To do - Everything from the line containing "Task: Click the magnifier" through the line containing "The width and" should be repeated exactly, and nothing else from the data.

Supplied records -
⟨

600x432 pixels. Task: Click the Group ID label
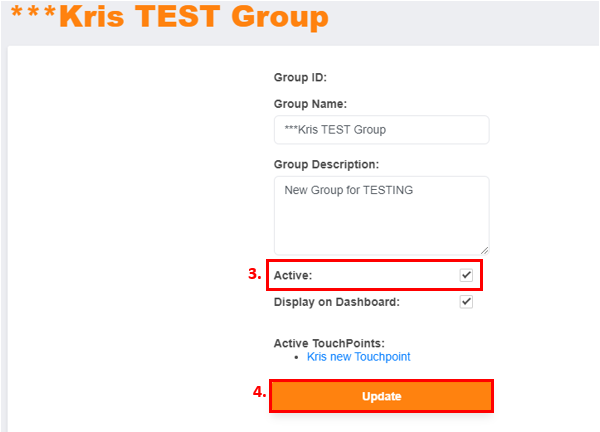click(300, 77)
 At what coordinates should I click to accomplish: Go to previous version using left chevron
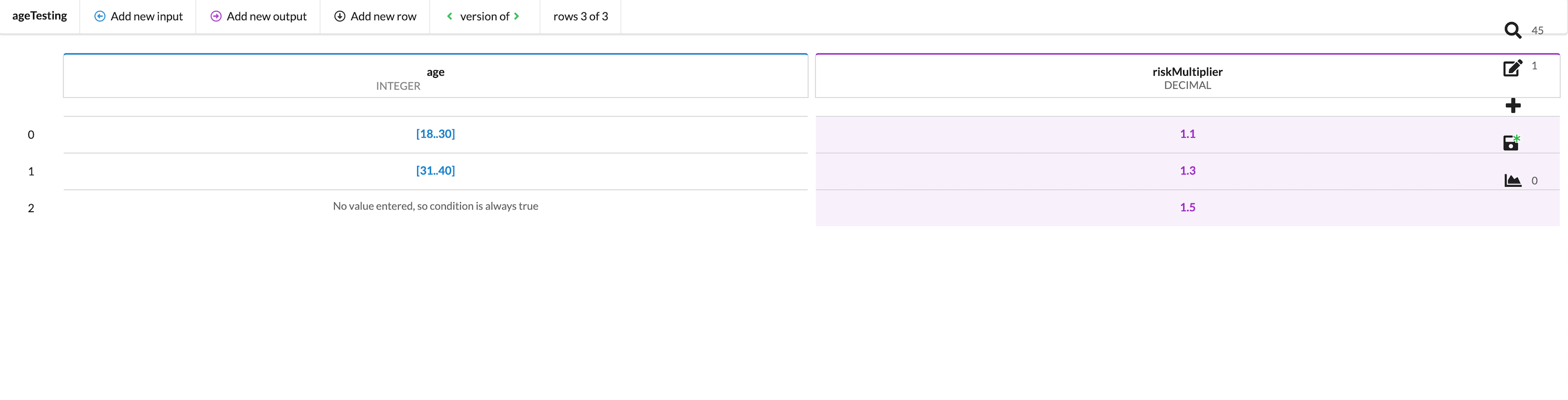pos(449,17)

⟩
⟨

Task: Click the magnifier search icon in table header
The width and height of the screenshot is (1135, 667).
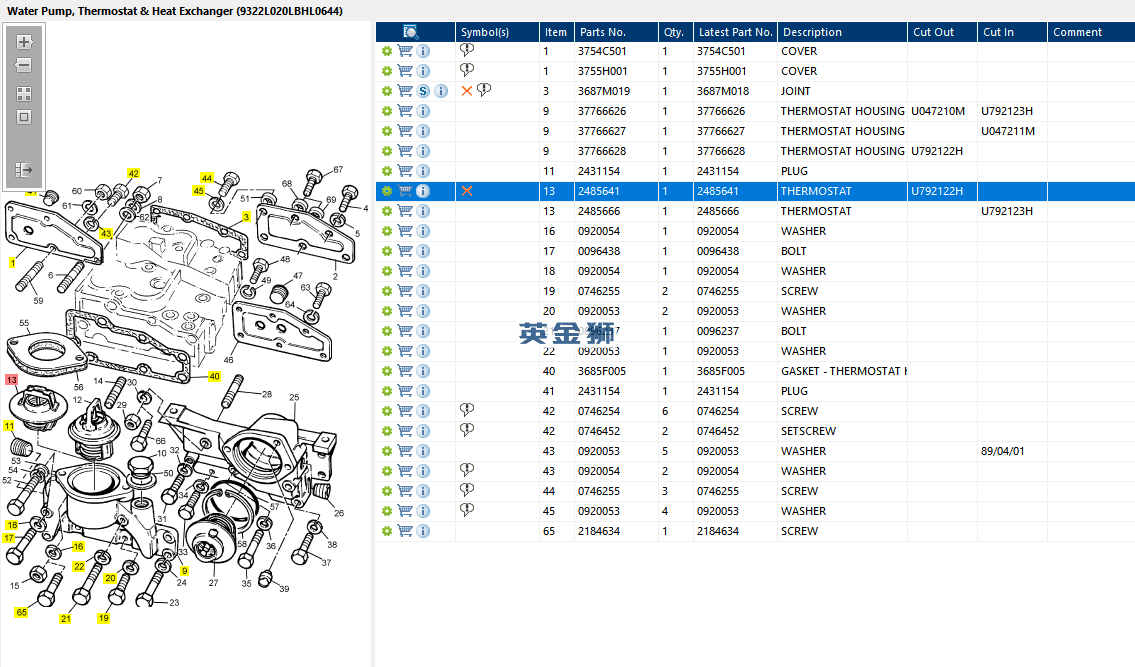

⟩
⟨

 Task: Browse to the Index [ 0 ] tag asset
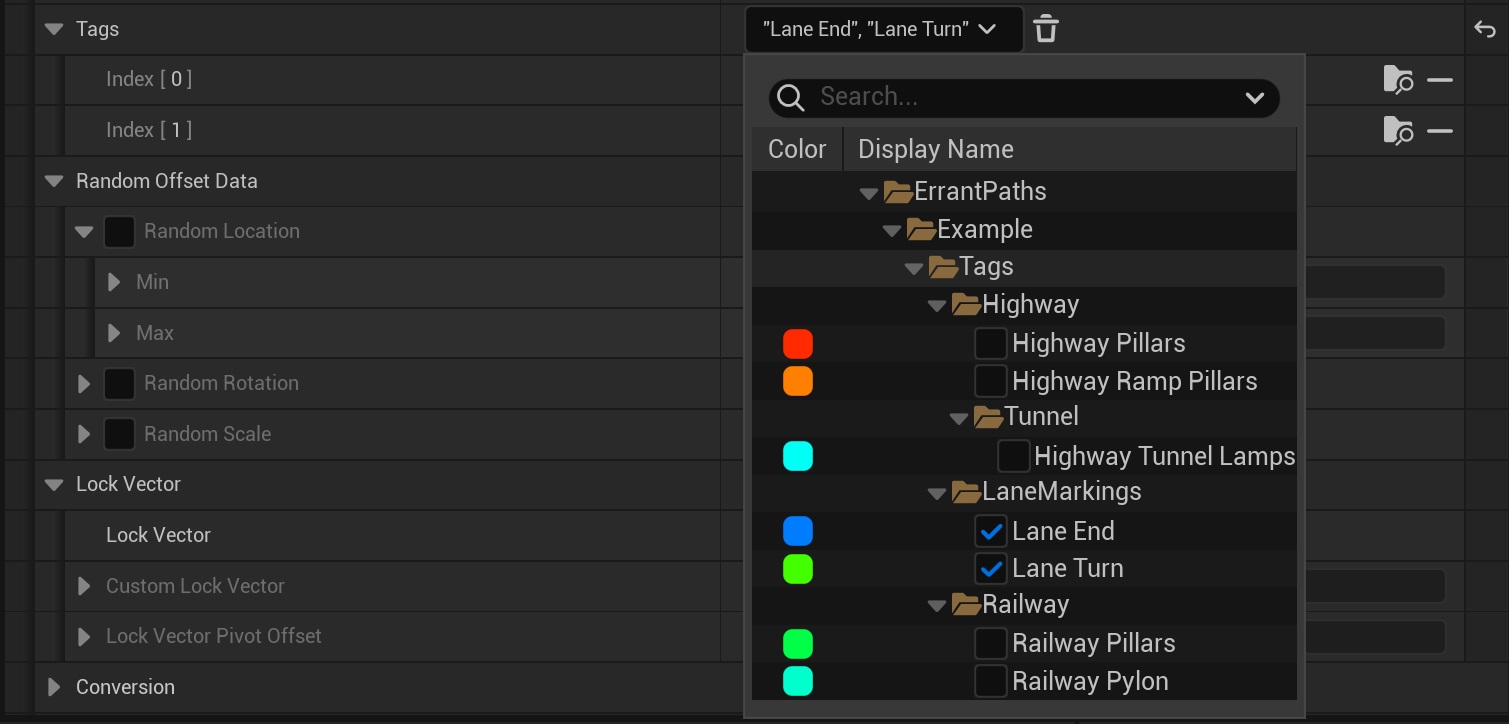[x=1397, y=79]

⟩

Expected output -
Task: Click the magnifier search icon in table header
The width and height of the screenshot is (1135, 667).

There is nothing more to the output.